Maureen Richardson is a Registered Nurse and a Licensed Mental Health Counselor. Maureen has been working at Interfaith Social Services’ New Directions Counseling Center since 2004. She will be the first to tell you that in her long and varied career, Interfaith is the most wonderful place she has ever worked. Although it is a nonprofit organization, it feels to her like a supportive, caring family. She very much enjoys and admires her colleagues in the Counselling Department as well as Interfaith’s other staff members and the amazing volunteers.

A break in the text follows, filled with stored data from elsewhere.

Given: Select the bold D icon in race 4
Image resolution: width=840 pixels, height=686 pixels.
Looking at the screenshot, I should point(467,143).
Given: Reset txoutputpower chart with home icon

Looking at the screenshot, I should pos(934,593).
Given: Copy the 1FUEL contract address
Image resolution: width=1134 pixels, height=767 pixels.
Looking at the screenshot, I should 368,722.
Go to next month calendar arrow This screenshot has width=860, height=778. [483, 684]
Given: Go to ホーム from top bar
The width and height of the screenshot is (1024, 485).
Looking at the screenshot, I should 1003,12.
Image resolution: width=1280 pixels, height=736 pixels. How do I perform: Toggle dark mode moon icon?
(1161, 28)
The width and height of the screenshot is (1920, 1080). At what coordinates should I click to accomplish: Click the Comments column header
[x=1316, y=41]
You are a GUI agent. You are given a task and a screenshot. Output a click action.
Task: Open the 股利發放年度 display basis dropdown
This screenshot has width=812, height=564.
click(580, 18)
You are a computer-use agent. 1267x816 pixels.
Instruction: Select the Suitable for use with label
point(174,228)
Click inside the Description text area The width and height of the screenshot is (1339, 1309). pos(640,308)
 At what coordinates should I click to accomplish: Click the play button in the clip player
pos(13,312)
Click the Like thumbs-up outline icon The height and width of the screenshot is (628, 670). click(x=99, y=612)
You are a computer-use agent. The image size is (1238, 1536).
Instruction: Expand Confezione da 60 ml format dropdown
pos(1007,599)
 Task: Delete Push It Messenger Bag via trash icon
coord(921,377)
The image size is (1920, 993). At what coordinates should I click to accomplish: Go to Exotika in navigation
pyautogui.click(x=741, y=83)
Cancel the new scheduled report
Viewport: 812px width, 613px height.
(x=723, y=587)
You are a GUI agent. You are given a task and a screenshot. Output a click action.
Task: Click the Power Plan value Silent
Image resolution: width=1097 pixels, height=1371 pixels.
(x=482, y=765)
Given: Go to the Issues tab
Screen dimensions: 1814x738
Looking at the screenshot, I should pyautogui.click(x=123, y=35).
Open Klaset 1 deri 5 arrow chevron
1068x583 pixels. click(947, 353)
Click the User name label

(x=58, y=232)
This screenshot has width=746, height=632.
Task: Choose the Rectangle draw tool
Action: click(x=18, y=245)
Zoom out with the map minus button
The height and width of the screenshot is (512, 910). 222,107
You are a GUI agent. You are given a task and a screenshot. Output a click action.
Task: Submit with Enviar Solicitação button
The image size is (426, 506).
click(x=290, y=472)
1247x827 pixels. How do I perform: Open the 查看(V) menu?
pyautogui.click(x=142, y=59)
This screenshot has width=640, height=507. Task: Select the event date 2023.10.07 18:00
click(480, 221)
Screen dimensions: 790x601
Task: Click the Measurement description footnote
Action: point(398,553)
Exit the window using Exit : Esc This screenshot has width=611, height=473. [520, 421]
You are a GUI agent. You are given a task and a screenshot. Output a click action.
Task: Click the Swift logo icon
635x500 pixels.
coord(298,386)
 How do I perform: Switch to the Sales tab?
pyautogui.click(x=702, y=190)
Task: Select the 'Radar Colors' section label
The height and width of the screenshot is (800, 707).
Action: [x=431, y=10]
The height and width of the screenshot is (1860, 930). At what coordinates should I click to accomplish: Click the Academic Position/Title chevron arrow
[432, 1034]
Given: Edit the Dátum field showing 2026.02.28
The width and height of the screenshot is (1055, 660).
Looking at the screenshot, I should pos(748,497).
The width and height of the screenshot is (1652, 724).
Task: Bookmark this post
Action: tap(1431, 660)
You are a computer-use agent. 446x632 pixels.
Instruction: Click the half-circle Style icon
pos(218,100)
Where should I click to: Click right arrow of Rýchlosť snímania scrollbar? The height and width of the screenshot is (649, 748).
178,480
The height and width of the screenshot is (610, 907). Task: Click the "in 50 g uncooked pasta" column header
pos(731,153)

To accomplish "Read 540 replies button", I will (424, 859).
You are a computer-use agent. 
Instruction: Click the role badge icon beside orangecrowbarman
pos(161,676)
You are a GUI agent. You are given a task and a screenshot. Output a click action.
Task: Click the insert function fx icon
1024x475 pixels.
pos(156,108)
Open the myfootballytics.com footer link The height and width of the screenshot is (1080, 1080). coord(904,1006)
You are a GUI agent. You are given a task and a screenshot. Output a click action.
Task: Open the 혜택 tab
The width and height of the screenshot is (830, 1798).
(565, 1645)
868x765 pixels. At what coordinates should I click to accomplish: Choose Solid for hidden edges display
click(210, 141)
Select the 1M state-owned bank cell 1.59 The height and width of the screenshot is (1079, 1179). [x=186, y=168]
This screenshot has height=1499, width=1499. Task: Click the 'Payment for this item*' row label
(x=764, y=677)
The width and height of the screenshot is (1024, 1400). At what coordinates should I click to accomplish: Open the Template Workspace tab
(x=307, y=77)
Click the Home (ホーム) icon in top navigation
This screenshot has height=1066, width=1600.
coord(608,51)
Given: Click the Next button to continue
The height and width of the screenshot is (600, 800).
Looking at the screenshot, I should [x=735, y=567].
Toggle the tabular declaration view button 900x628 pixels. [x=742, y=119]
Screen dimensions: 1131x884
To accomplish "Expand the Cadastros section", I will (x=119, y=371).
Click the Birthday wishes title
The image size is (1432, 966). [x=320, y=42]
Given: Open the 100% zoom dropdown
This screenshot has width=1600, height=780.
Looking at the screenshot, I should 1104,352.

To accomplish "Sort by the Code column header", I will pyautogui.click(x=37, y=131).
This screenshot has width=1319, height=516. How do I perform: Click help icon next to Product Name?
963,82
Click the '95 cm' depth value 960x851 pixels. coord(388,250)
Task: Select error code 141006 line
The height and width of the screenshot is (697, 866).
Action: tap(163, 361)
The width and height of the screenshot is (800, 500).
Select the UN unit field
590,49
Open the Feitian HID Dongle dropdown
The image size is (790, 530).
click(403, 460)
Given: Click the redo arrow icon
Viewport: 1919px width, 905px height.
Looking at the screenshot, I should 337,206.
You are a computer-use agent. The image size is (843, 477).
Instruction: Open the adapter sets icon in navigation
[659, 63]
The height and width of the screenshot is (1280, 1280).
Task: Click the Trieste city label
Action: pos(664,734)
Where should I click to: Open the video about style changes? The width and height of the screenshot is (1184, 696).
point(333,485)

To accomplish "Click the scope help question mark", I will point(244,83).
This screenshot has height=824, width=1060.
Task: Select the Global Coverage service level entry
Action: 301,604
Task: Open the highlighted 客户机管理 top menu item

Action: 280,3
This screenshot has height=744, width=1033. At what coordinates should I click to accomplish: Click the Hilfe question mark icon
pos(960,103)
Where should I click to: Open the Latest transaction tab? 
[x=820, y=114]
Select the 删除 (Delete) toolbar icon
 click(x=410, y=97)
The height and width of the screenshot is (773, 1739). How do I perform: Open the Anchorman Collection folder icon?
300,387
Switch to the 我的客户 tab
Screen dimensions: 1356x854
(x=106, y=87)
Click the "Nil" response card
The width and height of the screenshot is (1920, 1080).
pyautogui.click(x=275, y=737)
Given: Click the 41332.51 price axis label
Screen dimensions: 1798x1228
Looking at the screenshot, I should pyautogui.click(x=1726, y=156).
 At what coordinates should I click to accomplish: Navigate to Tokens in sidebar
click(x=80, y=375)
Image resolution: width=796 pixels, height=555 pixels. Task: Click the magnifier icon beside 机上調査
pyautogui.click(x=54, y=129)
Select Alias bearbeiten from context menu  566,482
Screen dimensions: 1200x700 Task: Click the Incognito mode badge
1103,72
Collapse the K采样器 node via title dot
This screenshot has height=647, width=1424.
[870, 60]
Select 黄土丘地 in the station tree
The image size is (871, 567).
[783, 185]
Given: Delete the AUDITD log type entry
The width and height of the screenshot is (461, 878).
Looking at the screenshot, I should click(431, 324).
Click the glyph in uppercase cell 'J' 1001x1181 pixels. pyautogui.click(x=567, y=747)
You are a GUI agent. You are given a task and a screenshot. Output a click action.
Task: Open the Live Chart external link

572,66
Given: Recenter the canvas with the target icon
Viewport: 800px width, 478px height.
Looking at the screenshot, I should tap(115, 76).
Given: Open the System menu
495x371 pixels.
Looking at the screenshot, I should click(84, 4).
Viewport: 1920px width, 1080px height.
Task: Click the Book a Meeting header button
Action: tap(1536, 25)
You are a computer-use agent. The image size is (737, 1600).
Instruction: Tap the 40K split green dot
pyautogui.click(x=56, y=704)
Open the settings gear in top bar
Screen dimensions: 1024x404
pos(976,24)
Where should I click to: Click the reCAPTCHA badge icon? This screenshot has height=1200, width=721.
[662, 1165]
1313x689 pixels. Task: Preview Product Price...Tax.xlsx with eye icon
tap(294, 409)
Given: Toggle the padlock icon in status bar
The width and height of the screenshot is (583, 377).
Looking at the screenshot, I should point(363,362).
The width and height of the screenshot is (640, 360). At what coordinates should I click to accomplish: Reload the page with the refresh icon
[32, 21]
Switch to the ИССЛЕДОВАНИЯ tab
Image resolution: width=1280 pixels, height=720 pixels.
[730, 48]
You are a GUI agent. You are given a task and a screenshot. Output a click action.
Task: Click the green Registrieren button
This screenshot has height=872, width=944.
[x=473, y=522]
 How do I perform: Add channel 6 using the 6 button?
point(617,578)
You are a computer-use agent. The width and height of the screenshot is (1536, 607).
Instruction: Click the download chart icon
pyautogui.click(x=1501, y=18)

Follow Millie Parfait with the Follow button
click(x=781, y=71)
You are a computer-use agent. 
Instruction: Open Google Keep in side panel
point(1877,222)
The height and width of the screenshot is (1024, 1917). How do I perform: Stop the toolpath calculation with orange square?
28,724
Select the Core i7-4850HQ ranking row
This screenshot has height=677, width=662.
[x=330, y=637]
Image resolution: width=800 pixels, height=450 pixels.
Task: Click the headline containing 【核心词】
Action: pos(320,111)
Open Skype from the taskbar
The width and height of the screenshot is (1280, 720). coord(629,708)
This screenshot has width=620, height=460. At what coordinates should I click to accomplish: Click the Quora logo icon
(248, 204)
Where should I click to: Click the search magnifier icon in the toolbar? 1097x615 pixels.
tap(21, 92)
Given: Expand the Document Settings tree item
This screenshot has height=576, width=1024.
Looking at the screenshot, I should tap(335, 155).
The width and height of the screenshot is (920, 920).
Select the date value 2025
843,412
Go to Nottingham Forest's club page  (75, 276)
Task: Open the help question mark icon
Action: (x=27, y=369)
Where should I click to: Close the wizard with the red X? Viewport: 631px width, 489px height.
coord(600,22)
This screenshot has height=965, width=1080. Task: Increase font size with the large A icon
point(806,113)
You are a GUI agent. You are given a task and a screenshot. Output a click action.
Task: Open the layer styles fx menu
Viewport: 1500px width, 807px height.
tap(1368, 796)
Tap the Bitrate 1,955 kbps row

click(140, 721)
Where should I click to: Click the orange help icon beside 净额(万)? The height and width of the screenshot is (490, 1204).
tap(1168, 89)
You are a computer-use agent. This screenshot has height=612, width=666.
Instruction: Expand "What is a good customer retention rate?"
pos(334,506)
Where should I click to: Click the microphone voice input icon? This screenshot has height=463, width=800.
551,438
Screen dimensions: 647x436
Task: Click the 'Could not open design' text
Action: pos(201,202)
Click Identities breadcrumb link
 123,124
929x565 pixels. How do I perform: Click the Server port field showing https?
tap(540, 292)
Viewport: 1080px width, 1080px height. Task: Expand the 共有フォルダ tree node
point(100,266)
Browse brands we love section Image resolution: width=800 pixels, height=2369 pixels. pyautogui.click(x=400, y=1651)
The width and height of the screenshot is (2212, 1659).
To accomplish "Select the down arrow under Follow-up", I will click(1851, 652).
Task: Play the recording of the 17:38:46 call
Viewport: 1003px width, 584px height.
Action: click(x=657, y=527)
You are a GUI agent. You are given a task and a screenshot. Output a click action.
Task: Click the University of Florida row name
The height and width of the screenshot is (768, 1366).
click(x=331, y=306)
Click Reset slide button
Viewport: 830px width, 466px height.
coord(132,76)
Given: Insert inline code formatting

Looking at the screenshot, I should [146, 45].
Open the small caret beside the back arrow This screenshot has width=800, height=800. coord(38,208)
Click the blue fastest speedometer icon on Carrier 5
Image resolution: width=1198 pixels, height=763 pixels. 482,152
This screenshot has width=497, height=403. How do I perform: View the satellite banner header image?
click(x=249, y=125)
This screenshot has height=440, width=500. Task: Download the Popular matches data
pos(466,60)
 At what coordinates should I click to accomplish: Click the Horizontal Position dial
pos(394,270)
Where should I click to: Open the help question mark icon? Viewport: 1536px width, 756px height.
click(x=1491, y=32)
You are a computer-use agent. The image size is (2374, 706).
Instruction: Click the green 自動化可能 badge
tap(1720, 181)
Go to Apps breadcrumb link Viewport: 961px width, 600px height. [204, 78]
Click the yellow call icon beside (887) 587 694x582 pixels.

Maureen began her career when she received her Bachelor’s Degree in Nursing from Niagara University. She practiced nursing both as an Intensive Care Unit (ICU) nurse as well as an Emergency Care nurse for about ten years. In 1981, Maureen began working as a Psychiatric nurse at various hospitals in the Boston area. During that time, she was privileged to work on the Affective Disorders Research Unit at New England Deaconess Hospital. Later, she was a member of the team that set up the Trauma Unit at Westwood Lodge Hospital. She studied Cognitive Behavior Therapy (CBT) with Diana Dill, Ed.D and worked on a CBT Unit at Westwood Lodge. Additionally, she studied and completed a program in Somatic Reeducation with Joel Ziff, Ed.D as well as the MindBody Work Program for Clinicians under Herbert Benson, M.D. In 1992, Maureen received her Masters of Education in Counseling Psychology from Cambridge College. Her thesis was ‘The impact of trauma on the Clinician’.
Maureen went on to work as the Program Director for the Adult Partial Hospital Program at the Arbour Hospital in Jamaica Plain, later as a member of the Arbour Outpatient Counseling Department. In 2004, she began working as a therapist at Interfaith Social Services’ New Directions Counseling Center, while also working part-time as a counselor at Bay State Community Services.
Maureen’s clinical focus has been spent helping others recover from Trauma. She is certified as an Eye Movement Desensitization Reprocessing (EMDR) therapist. Her primary focus is with adults suffering from trauma, anxiety, panic, and depression. In addition, she helps clients to develop their coping skills using the Tapping (Emotional Freedom) technique.
Maureen is married and has two grown children and two granddaughters. She enjoys the ocean, films, reading, and music. She lives with her husband and their puppy on Boston’s South Shore. One of her favorite quotes is from Mother Teresa: “Do small things with great love.”